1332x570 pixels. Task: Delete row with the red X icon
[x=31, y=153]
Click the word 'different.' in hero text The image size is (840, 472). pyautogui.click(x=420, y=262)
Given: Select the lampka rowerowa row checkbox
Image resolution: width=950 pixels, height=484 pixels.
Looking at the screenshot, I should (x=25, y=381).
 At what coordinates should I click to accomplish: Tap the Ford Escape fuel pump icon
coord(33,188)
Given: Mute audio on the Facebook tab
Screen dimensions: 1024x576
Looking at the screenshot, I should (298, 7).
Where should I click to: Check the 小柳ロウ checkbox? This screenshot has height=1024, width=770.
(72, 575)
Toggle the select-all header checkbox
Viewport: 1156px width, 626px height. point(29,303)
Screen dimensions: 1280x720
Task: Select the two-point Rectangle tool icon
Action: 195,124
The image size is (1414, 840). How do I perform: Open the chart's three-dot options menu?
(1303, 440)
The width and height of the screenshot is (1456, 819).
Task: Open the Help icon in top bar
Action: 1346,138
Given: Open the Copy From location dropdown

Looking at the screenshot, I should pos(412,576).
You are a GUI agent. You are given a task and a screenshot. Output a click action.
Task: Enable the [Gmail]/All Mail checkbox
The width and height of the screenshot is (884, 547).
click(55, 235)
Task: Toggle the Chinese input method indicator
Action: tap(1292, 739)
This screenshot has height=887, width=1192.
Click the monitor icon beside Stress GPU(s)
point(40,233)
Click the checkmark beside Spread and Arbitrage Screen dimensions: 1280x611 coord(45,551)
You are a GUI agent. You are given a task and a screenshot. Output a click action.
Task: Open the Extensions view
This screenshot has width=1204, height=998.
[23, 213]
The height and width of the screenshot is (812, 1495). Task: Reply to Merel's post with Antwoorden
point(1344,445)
^^^^^^^^^^^^^^^^
*REQUIRED WORK*:
Lay out the lines above as a numbered list, leaving out any blank lines.

*RESULT*:
1. 1332x570 pixels. Task: Delete row with the red X icon
2. [x=31, y=153]
3. Click the word 'different.' in hero text The image size is (840, 472). pyautogui.click(x=420, y=262)
4. Given: Select the lampka rowerowa row checkbox
5. Image resolution: width=950 pixels, height=484 pixels.
6. Looking at the screenshot, I should (x=25, y=381).
7.  At what coordinates should I click to accomplish: Tap the Ford Escape fuel pump icon
8. coord(33,188)
9. Given: Mute audio on the Facebook tab
10. Screen dimensions: 1024x576
11. Looking at the screenshot, I should (298, 7).
12. Where should I click to: Check the 小柳ロウ checkbox? This screenshot has height=1024, width=770.
13. (72, 575)
14. Toggle the select-all header checkbox
15. Viewport: 1156px width, 626px height. point(29,303)
16. Screen dimensions: 1280x720
17. Task: Select the two-point Rectangle tool icon
18. Action: 195,124
19. The image size is (1414, 840). How do I perform: Open the chart's three-dot options menu?
20. (1303, 440)
21. The width and height of the screenshot is (1456, 819).
22. Task: Open the Help icon in top bar
23. Action: 1346,138
24. Given: Open the Copy From location dropdown
25. Looking at the screenshot, I should pos(412,576).
26. You are a GUI agent. You are given a task and a screenshot. Output a click action.
27. Task: Enable the [Gmail]/All Mail checkbox
28. The width and height of the screenshot is (884, 547).
29. click(55, 235)
30. Task: Toggle the Chinese input method indicator
31. Action: tap(1292, 739)
32. This screenshot has height=887, width=1192.
33. Click the monitor icon beside Stress GPU(s)
34. point(40,233)
35. Click the checkmark beside Spread and Arbitrage Screen dimensions: 1280x611 coord(45,551)
36. You are a GUI agent. You are given a task and a screenshot. Output a click action.
37. Task: Open the Extensions view
38. This screenshot has width=1204, height=998.
39. [23, 213]
40. The height and width of the screenshot is (812, 1495). Task: Reply to Merel's post with Antwoorden
41. point(1344,445)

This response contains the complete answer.